## Work to complete
Rewrite the stretch of rows from the line containing "Task: Go to the Displays settings panel" through the line containing "Action: point(215,12)", requests and all, and raise every coordinate in the answers by 148. Give only those lines.

== Data excerpts

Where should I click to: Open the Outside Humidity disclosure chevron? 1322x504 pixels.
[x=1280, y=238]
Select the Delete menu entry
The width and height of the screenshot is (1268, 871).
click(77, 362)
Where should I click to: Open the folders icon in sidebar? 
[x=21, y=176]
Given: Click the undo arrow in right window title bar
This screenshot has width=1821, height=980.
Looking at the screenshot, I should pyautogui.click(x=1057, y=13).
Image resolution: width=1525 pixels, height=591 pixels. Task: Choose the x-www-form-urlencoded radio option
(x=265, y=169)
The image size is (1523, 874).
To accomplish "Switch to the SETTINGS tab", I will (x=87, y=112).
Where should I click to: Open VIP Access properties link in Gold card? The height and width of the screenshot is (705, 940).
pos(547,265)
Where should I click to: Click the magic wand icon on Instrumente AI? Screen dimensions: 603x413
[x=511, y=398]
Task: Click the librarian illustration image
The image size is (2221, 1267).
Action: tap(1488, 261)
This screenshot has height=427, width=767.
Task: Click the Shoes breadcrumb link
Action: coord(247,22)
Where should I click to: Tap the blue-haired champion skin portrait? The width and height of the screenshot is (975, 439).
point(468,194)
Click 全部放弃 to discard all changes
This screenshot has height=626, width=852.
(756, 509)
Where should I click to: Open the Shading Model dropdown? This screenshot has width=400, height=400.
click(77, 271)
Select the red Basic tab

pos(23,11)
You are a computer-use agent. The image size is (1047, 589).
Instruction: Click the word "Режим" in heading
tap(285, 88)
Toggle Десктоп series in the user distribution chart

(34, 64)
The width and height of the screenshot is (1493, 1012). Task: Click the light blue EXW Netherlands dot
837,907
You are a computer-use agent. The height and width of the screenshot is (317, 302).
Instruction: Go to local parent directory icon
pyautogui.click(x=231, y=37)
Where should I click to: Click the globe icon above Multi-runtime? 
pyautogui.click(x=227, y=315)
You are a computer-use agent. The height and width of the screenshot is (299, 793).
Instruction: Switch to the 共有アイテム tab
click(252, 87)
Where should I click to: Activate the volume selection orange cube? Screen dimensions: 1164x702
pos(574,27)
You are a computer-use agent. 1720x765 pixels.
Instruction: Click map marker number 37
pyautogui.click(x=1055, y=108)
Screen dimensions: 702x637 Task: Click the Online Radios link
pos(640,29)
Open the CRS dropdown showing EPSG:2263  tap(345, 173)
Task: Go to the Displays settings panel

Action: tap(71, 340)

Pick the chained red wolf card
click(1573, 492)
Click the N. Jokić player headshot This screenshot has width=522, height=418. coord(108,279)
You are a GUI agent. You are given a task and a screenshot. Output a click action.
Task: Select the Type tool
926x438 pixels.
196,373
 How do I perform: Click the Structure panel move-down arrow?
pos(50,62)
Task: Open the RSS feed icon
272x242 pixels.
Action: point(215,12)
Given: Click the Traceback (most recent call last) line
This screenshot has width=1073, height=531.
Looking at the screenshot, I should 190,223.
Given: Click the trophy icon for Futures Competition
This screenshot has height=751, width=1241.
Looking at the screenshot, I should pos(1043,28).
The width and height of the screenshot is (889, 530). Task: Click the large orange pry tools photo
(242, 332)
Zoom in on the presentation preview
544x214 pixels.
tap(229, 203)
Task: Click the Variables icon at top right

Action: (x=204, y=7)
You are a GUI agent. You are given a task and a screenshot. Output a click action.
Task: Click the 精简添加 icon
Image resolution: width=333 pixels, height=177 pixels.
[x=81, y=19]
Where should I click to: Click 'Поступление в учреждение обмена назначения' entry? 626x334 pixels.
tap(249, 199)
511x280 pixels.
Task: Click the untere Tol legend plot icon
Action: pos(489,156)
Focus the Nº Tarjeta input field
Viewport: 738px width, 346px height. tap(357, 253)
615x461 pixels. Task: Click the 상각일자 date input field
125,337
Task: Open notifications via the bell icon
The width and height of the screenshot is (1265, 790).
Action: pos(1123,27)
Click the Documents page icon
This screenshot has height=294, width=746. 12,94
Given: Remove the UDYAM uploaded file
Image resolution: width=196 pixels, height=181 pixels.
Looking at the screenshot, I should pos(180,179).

====

## Output
Task: Go to the Displays settings panel

Action: tap(219, 488)

Pick the chained red wolf card
click(1721, 640)
Click the N. Jokić player headshot This screenshot has width=522, height=418. coord(256,427)
You are a GUI agent. You are given a task and a screenshot. Output a click action.
Task: Select the Type tool
926x438 pixels.
344,521
 How do I perform: Click the Structure panel move-down arrow?
pos(198,210)
Task: Open the RSS feed icon
272x242 pixels.
Action: point(363,160)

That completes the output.